AIM OF THE TASK -
Find the word "agent" in the data. Return every line where it appears.

SUPPLIED MATERIAL -

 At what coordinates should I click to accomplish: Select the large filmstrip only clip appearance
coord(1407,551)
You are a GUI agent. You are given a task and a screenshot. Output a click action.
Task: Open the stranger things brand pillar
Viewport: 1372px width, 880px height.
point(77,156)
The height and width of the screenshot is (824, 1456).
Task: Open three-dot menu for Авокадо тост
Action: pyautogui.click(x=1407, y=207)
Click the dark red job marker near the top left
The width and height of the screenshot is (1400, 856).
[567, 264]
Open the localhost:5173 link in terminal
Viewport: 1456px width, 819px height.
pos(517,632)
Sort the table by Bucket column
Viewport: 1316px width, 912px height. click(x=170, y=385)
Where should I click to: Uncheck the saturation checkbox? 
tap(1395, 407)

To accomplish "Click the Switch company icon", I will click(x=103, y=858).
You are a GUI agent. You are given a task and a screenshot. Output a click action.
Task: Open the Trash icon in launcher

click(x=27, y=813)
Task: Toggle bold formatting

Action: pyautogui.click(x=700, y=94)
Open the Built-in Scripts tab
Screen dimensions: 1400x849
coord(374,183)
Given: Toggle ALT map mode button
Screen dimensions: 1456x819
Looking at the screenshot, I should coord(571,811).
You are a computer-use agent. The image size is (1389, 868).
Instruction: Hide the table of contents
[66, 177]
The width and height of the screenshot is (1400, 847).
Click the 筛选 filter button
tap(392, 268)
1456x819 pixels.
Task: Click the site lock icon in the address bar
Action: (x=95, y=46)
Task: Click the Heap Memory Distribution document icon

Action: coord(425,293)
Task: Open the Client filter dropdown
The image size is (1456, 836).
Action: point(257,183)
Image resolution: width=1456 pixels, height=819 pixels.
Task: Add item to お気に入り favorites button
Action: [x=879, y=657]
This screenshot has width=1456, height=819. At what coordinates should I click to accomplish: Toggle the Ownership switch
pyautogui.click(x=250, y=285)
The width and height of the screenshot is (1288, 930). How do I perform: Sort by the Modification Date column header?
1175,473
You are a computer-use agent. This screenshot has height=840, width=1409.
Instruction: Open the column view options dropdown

WRITTEN RESPONSE -
You are a GUI agent. You are given a task and a screenshot. Output a click action.
You are a GUI agent. You are given a task and a screenshot. Output a click action.
You are a computer-use agent. The image size is (1389, 868).
You are a computer-use agent. This screenshot has height=840, width=1409.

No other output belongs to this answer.